Das zehnjährige Mädchen ist auch Mitglied der Delegation der Hamburgischen Bürgerschaft unter der Leitung von Präsidentin Carola Veit. Diese besuchte vor kurzem anlässlich des 40-jährigen Jubiläums der Städtepartnerschaft mit Shanghai die ostchinesische Metropole. Im Mittelpunkt des Austauschs in der Schule stand eine interkulturelle Begegnung mit Musik- und Kulinarikprogramm.

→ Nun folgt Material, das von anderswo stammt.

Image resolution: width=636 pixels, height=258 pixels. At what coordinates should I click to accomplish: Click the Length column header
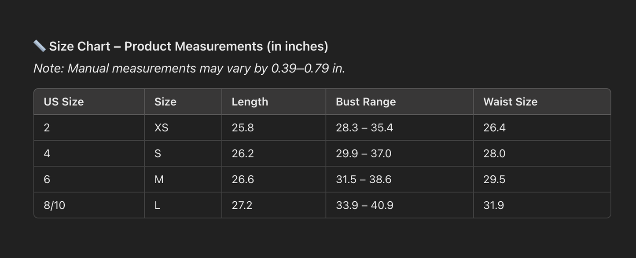click(250, 102)
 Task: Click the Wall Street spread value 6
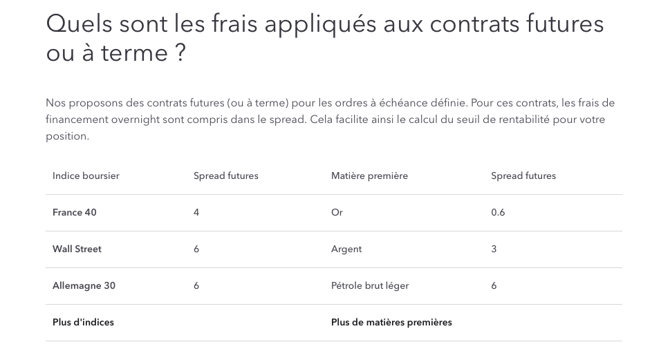click(196, 249)
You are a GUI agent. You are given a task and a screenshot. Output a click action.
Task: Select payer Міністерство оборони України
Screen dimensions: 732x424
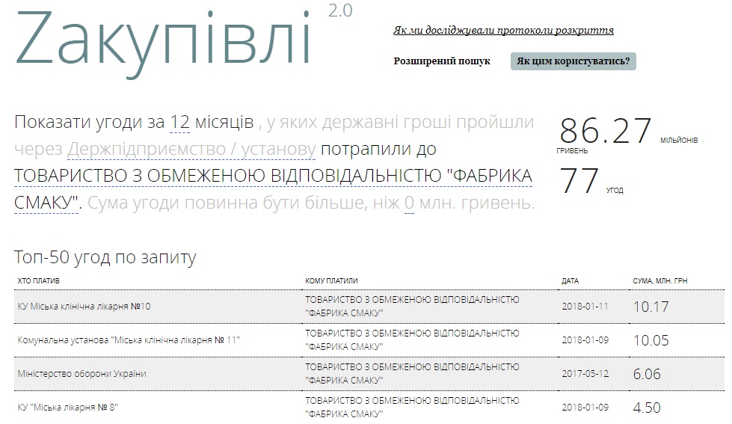click(82, 374)
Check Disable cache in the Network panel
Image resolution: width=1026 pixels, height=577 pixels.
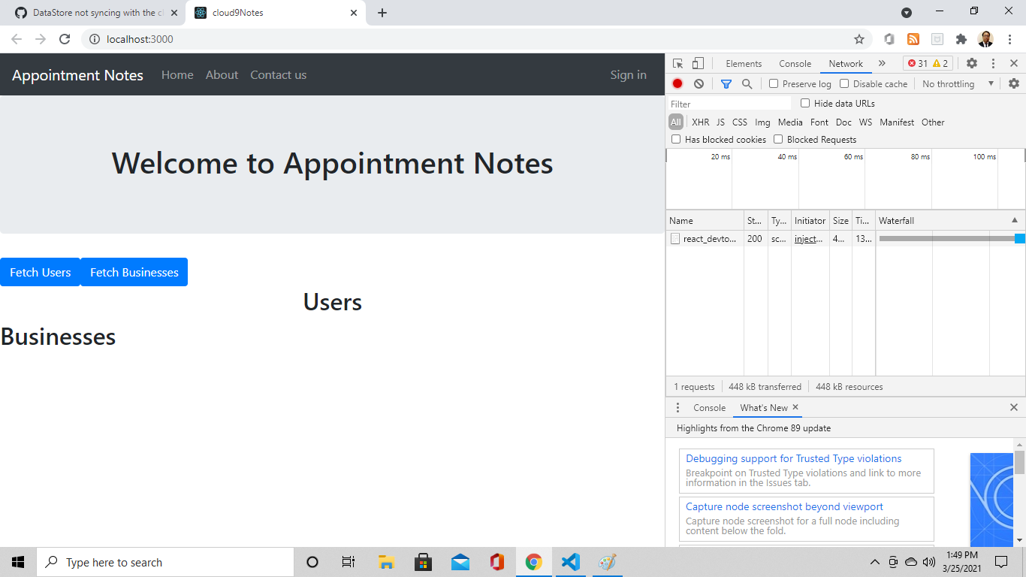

​„In einer Zeit, in der oft Differenzen betont werden, zeigen uns die Kinder, wie natürlich es sein kann, einander mit Offenheit und Aufrichtigkeit zu begegnen“, betonte Franco Micheli, Grundschulleiter der DSS, in seiner Ansprache. Der diesjährige Kunstwettbewerb der Schule stand unter dem Motto „Brücken“. Der aktuelle Austausch erwies sich dabei als lebendige Umsetzung dieses Themas, indem er reale Verbindungen zwischen Menschen und Kulturen schuf.

Ein Highlight des Programms war das gemeinsame Kochen von Jiaozi und Apfelstrudel, bei dem die Schulkinder durch Teamwork einander näherkamen. Wang Lingxuan von der Shanghai Huangpu Foreign Language Primary School zeigte sich erfreut über die „neuartige Erfahrung“, zusammen mit deutschen Freunden Spezialitäten aus beiden Ländern zuzubereiten. „Es macht großen Spaß“, so das chinesische Mädchen. Der deutsche Schüler Laurens ist vor allem von seinen Lieblingsspeisen begeistert: „Ich mag am besten Xiaolongbao (eine andere mit Brühe gefüllte Teigtaschenart) und Jiaozi.“

Ni Hongxing, die stellvertretende Leiterin der chinesischen Grundschule, berichtet, dass die beiden Schulen auf eine über 20-jährige Partnerschaft mit regen gegenseitigen Besuchen zurückblicken. Während sich der Austausch früher primär auf den Unterricht und einzelne Aktivitäten beschränkte, erreicht die Kooperation nun eine neue Tiefe. Durch die gemeinsamen Projekte hätten die Kinder nicht nur ihre Freundschaft vertieft, sondern auch ein greifbares Verständnis für die Verbindungen zwischen Städten entwickelt. Diese Erfahrung werde sie nachhaltig prägen, führte Ni aus.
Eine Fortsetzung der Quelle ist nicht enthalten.